■ Polecenie i wymagania ■
Co według pierwszego akapitu fragmentu do przeczytania jest prawdziwym dowodem prawdziwej miłości?

----- Fragment do przeczytania -----

Mogłabym tu zacytować "Ona chciała tylko być przy Nim, ale ten Naćpany Kretyny nigdy tego nie rozkminił", ale czasem nasze życie nie jest takie jakbyśmy chcieli, sprawdza nas czy aby prawdziwie kochamy, czy aby na pewno dażymy TYCH ludzi miłością. W moim wypadku: tak, dażę, przeogromną. Nie kochaj mnie, ja Ciebie zawsze. Jedyną radością teraz jest, że kocham i mam dowód, ze prawdziwie - pozwalam Drugiej osobie odejść. To prawdziwy dowód prawdziwej miłości.

3909 wyświetleń
102 teksty
4 obserwujących
  • Albert Jarus

    17 October 2012, 20:40

    Mi tam się nie chce bardzo rozwodzić, ale... przebrnęły mi myśli jak u Sheldonki (siemka ;)), ale dodam coś całkiem innego.
    Po jeden, jeśli to coś z autopsji, to zachowaj tekst, zrozumiesz go za kilka miesięcy, no kilkanaście to już luz.
    Po dwa, jeśli ktoś się zawaha, to nie kocha i nie ma co na siłę trzymać. Miłość nie ma wątpliwości, nie w takim stadium.

----- Wyodrębniony materiał -----

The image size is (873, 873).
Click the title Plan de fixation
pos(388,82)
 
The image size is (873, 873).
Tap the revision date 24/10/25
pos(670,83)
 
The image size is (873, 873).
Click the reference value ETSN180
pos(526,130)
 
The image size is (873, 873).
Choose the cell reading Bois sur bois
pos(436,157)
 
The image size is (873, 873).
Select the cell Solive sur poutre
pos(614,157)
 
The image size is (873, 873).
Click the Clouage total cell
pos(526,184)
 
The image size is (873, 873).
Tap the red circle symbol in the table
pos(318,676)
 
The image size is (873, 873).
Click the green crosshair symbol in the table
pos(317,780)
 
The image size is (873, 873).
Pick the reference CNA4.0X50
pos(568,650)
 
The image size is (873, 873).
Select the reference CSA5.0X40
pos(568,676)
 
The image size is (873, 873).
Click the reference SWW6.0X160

-----

■ Odpowiedź na polecenie ■
Pozwolenie drugiej osobie odejść.